- ФРАГМЕНТ ДОКУМЕНТА:
☆ ☆ ☆ ☆ ☆ ☆ ☆
Свое презрение к Сперанскому за то, что он якобы предал свое Отечество, не упускали случая выказать даже привезенные в Пермь пленные французы: они, например, отказывались принимать от него милостыню.
Зато с большим почтением относились к опальному сановнику с самого начала и во все пребывание его в Перми учащиеся местной духовной семинарии. Для семинаристов Сперанский, выходец из их круга, был героем несмотря ни на что. И он, в свою очередь, в ответ на их почтительные поклоны непременно снимал шляпу и вежливо им кланялся. Пермские обыватели, привыкшие к тому, что особо важные персоны никогда не отвечают на приветствия и поклоны в их адрес, не переставали удивляться такому поведению столичного сановника.
Здание Пермской семинарии располагалось на берегу Камы. Михайло Михайлович любил прогуливаться по набережной. И часто сидел на скамейке, стоявшей на берегу напротив здания духовной семинарии, и смотрел на реку.
В ноябре 1812 года в Пермь приехали дочь, теща и младший брат Сперанского Кузьма Михайлович. До изгнания Михаилы Михайловича из столицы Кузьма Сперанский занимал должность казанского прокурора и вполне успешно работал. Но после того, как старший его брат был выслан в Нижний Новгород, он получил сообщение и о собственной отставке: причем оформлена была эта отставка довольно странным способом — без какого-либо высочайшего повеления, одним сенатским указом.
☆ ☆ ☆ ☆ ☆ ☆ ☆
- ДАННЫЕ ДЛЯ ОБРАБОТКИ:
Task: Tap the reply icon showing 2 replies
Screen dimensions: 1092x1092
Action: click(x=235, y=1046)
☆ ☆ ☆ ☆ ☆ ☆ ☆
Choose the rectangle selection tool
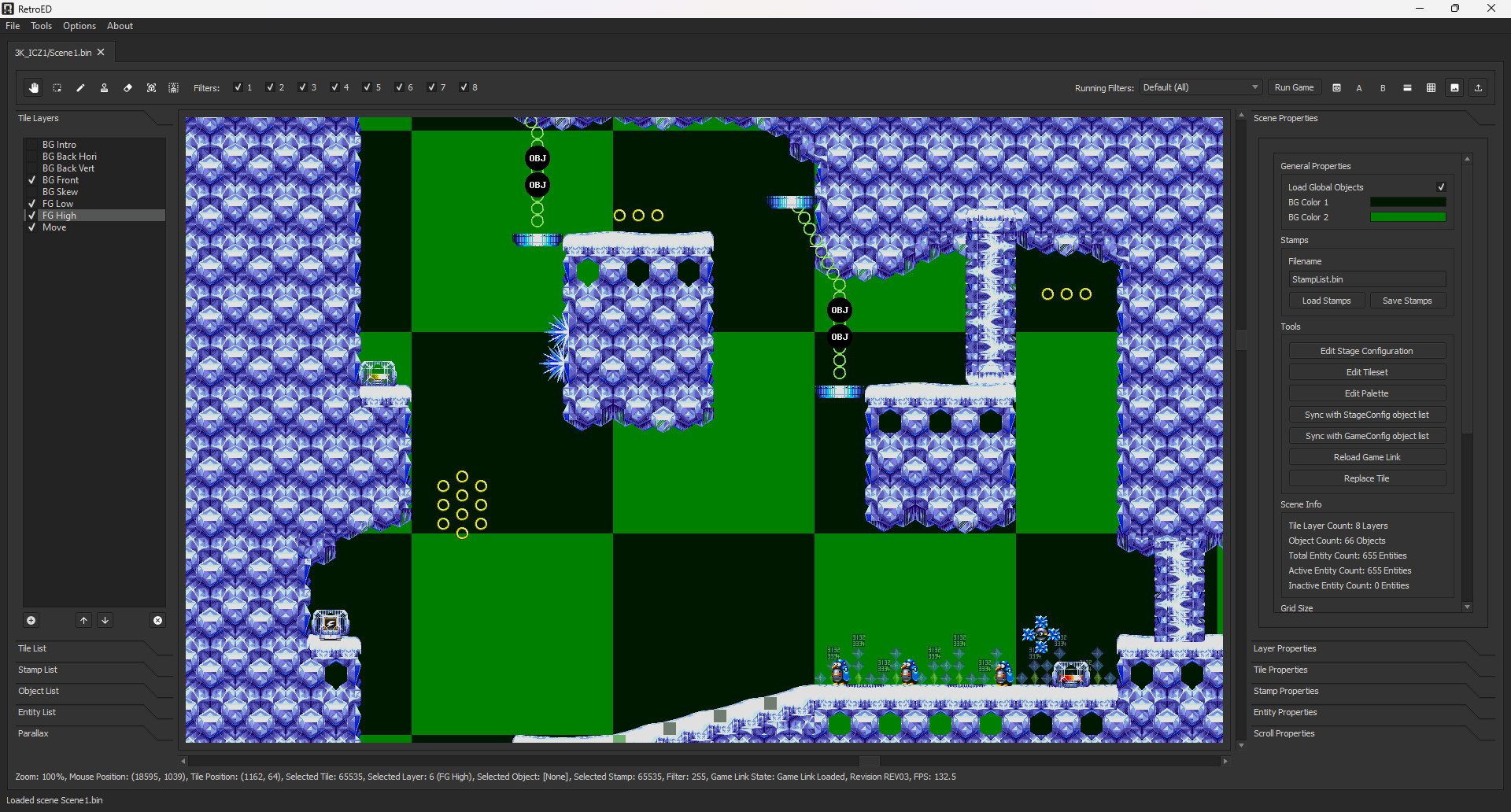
☆ ☆ ☆ ☆ ☆ ☆ ☆
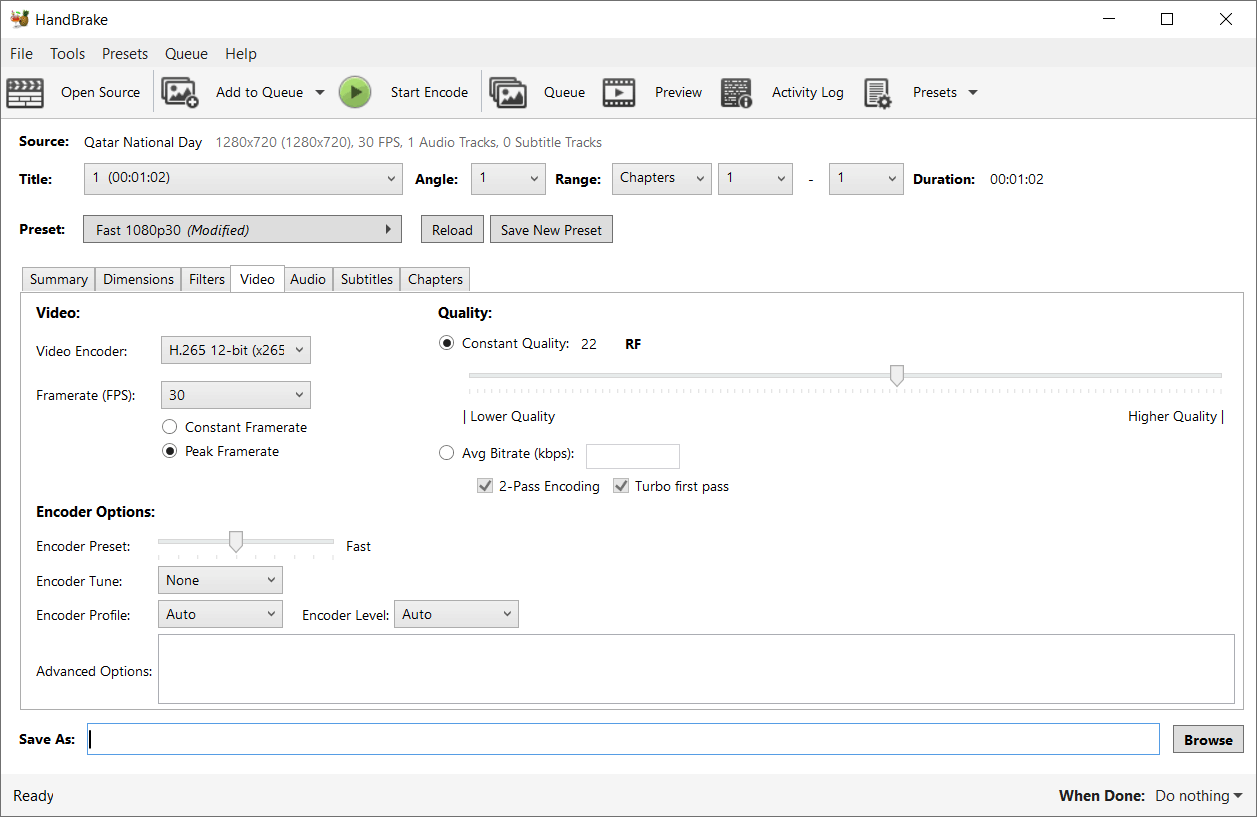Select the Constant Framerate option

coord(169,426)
☆ ☆ ☆ ☆ ☆ ☆ ☆
- ЗАДАЧИ ДЛЯ РЕШЕНИЯ:
1. Перепечатайте дословно часть текста о Сперанском: всё, начиная со слов «Здание Пермской семинарии» и вниз до слов «одним сенатским указом.» включительно.
2. Повторите в точности только строки данных: всё от строки, содержащей «Task: Tap the reply icon showing 2 replies», вниз до строки, содержащей «Action: click(x=235, y=1046)», включая обе крайние.
Текст о Сперанском и строки данных взяты из разных источников.

- ОТВЕТЫ ПО ЗАДАНИЯМ:
1.
Здание Пермской семинарии располагалось на берегу Камы. Михайло Михайлович любил прогуливаться по набережной. И часто сидел на скамейке, стоявшей на берегу напротив здания духовной семинарии, и смотрел на реку.
В ноябре 1812 года в Пермь приехали дочь, теща и младший брат Сперанского Кузьма Михайлович. До изгнания Михаилы Михайловича из столицы Кузьма Сперанский занимал должность казанского прокурора и вполне успешно работал. Но после того, как старший его брат был выслан в Нижний Новгород, он получил сообщение и о собственной отставке: причем оформлена была эта отставка довольно странным способом — без какого-либо высочайшего повеления, одним сенатским указом.

2.
Task: Tap the reply icon showing 2 replies
Screen dimensions: 1092x1092
Action: click(x=235, y=1046)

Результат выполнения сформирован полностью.